We report the response in the natural abundance of the stable isotopes of nitrogen (δ15N) during the Fe-enrichment experiment SERIES (Subarctic Ecosystem Response to Iron Enrichment Study) in the NE Pacific. Samples were collected for isotope analysis of nitrate, particulate material (including size fractionated samples), and particles trapped in the water column from beneath the Fe-enriched patch. In all sample types, δ15N changed in response to increased phytoplankton productivity after the Fe enrichment. The nitrate concentration and δ15N of nitrate were inversely related, the result of the opposing effects of isotope fractionation during nitrate assimilation and the addition of new nitrate by periodic mixing of water from outside the Fe patch.

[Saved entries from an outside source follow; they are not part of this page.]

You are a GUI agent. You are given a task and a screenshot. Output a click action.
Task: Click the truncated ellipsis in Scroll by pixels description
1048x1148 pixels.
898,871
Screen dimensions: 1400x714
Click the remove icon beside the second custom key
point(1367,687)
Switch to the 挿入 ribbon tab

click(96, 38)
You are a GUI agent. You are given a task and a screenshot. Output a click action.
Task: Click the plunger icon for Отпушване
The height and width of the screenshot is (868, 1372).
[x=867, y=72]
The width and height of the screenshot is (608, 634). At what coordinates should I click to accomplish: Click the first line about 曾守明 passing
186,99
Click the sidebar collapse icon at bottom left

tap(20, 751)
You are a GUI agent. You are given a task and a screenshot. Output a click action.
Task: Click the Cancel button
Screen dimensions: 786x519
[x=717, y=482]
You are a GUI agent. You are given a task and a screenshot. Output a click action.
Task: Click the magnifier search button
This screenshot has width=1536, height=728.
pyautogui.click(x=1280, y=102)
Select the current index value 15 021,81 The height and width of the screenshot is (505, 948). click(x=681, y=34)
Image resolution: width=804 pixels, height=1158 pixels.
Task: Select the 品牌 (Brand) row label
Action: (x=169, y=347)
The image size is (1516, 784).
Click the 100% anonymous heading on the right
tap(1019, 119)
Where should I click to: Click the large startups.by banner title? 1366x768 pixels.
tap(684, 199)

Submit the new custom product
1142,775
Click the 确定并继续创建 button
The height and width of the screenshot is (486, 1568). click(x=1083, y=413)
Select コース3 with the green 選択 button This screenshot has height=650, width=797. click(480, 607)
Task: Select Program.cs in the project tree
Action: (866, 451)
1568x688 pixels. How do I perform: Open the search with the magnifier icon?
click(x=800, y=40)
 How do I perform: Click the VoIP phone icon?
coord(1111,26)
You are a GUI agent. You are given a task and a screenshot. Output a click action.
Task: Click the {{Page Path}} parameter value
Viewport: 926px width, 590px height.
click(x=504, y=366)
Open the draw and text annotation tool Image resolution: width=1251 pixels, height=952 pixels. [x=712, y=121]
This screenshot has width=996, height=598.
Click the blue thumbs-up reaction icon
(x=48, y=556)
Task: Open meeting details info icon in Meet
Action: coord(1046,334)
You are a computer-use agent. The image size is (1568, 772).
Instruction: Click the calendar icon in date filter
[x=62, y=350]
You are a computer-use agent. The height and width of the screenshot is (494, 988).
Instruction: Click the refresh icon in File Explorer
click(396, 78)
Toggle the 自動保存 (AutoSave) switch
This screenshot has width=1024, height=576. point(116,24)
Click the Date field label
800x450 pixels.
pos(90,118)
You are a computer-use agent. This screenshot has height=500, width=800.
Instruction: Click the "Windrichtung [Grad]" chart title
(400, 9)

During the growth period a decrease in the difference of the δ15N of particulate nitrogen and nitrate occurred that was attributed to physical mixing, shifts in growth from regenerated nitrogen sources to nitrate, and the change in the community assemblage from<5-μm phytoplankton cells to a larger assemblage dominated by diatoms. The surface-tethered sediment trap δ15N samples indicate that the nitrate isotope fractionation signal in surface waters was not transported below the permanent mixed layer until the end of the phytoplankton growth period, and therefore only the highest values associated with the isotope fractionation process were recorded in the sinking material from the patch. An important conclusion from this study is that mesoscale physical mixing effects and nitrogen remineralization can reduce the expression of isotope fractionation during phytoplankton growth, explaining why the high fractionation values measured in laboratory studies are not commonly observed in the natural environment.